━━ Given entries ━━
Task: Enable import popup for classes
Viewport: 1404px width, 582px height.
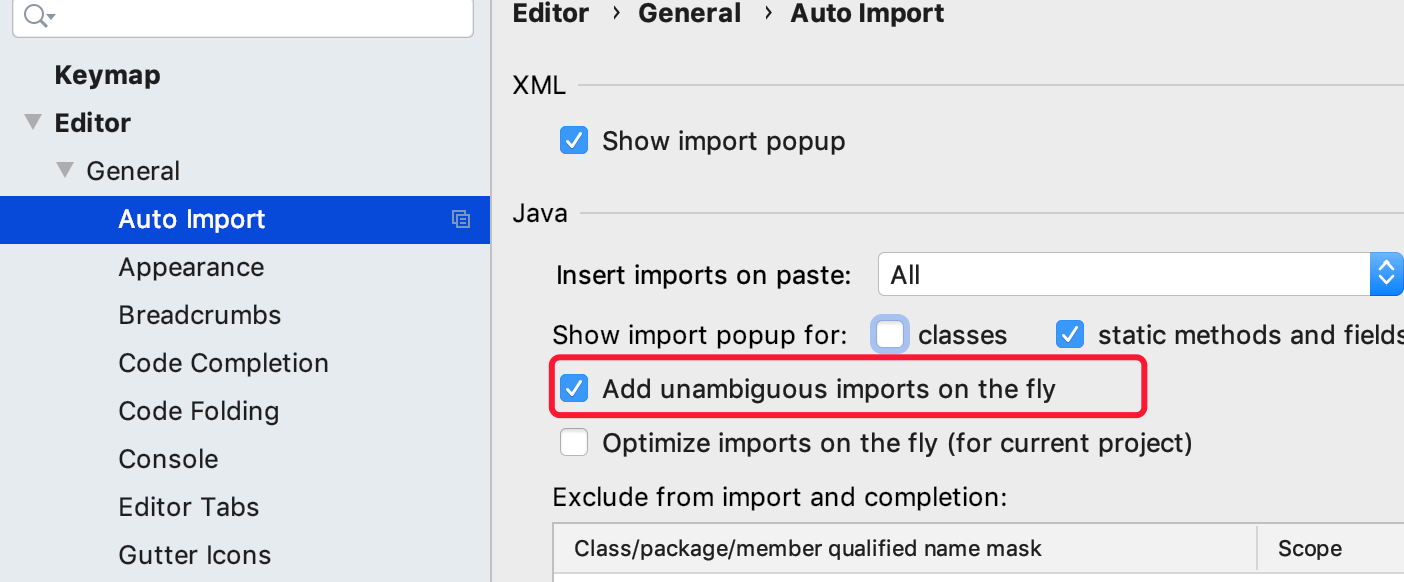Action: pyautogui.click(x=890, y=334)
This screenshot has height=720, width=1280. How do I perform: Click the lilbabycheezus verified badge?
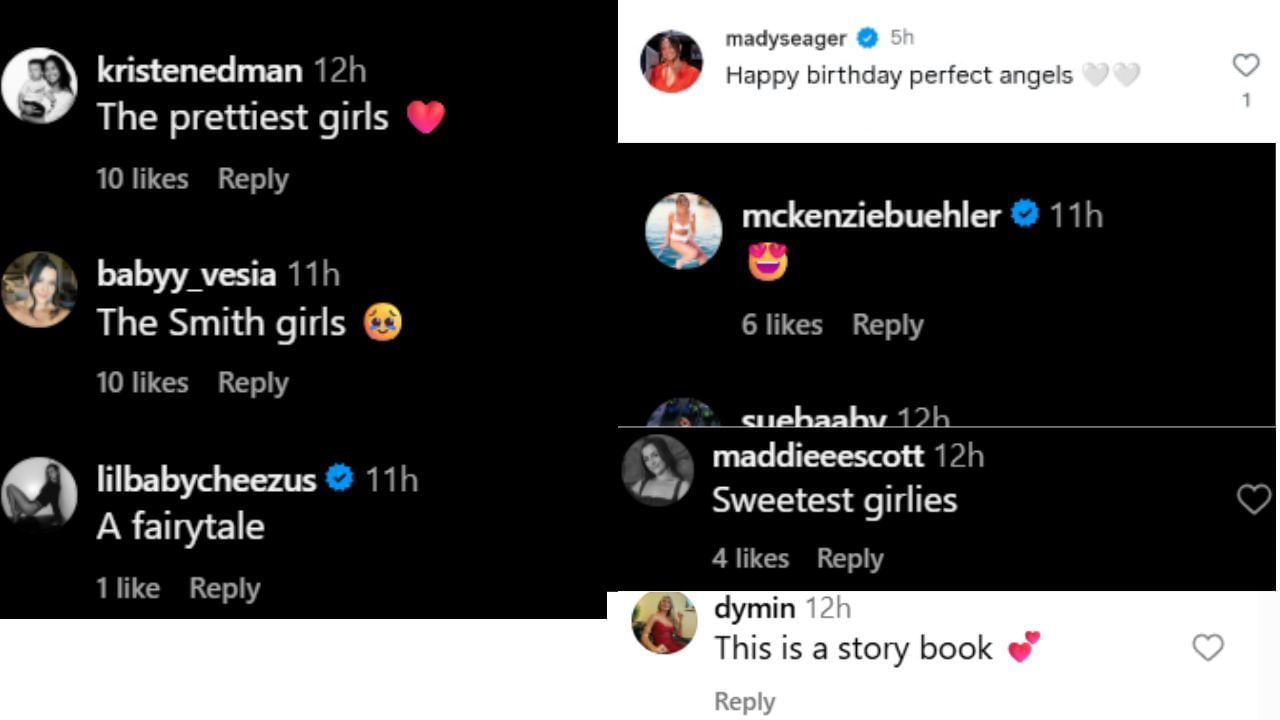340,479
━━━
## Goal of the exercise
Pictures stay out of the copy. Reproduce exactly the lines from the one containing "This screenshot has" through the last line of the records above, both included.

## Solution to this problem
This screenshot has height=720, width=1280. How do I perform: Click the lilbabycheezus verified badge?
340,479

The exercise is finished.